**TASK DETAILS:** Please find each line in the records below that contains the string "menu" and copy those lines out.

**GIVEN DATA:**
..........

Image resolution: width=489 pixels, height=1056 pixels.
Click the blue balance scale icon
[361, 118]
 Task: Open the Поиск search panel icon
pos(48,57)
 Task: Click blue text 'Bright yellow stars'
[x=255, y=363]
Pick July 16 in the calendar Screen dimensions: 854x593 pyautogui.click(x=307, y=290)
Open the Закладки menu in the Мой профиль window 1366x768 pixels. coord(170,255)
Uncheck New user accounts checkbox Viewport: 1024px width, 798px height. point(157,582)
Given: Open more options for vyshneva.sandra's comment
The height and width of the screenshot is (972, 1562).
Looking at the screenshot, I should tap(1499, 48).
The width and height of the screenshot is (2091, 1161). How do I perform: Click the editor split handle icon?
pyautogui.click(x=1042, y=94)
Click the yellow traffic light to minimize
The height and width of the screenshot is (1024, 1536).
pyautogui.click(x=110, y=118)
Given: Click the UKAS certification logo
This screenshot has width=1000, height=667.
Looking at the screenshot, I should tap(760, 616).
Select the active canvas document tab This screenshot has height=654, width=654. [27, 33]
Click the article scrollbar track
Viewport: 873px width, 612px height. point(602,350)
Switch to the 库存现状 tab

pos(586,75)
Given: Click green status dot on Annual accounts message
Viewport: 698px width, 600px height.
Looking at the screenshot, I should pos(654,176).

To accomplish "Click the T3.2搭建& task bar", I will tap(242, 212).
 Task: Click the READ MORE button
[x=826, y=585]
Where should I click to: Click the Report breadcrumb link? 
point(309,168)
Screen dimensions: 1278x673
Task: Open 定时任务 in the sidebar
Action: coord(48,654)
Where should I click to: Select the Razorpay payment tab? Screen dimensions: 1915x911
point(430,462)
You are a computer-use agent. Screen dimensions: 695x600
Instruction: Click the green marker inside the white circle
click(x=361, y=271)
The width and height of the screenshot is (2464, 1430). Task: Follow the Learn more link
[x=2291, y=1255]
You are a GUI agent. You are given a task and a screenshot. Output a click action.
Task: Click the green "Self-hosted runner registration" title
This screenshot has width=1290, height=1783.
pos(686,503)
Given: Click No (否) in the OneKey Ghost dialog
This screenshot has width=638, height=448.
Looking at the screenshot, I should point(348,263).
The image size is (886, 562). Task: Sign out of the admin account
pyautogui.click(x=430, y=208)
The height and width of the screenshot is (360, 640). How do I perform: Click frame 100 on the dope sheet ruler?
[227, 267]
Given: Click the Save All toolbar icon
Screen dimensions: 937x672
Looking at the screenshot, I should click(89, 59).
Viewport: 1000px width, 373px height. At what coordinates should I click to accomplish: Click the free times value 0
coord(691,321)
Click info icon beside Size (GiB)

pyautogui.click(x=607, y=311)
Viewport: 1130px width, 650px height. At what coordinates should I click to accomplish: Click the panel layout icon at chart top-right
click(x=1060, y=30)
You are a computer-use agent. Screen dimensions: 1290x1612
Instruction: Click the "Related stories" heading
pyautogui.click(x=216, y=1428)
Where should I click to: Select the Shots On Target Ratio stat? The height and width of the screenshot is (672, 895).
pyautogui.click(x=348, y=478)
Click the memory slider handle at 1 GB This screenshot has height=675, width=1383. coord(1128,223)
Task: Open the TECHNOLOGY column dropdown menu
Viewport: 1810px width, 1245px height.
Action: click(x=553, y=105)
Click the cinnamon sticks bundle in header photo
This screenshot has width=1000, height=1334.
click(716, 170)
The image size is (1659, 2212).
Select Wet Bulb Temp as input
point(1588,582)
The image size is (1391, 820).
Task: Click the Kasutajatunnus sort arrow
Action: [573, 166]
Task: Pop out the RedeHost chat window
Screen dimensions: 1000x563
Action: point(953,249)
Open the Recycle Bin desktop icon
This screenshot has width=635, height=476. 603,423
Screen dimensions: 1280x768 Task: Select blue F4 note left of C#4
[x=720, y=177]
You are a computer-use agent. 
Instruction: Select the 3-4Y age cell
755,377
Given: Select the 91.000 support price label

..........

**ANSWER TO THE EXERCISE:**
Open the Закладки menu in the Мой профиль window 1366x768 pixels. coord(170,255)
Task: Open the TECHNOLOGY column dropdown menu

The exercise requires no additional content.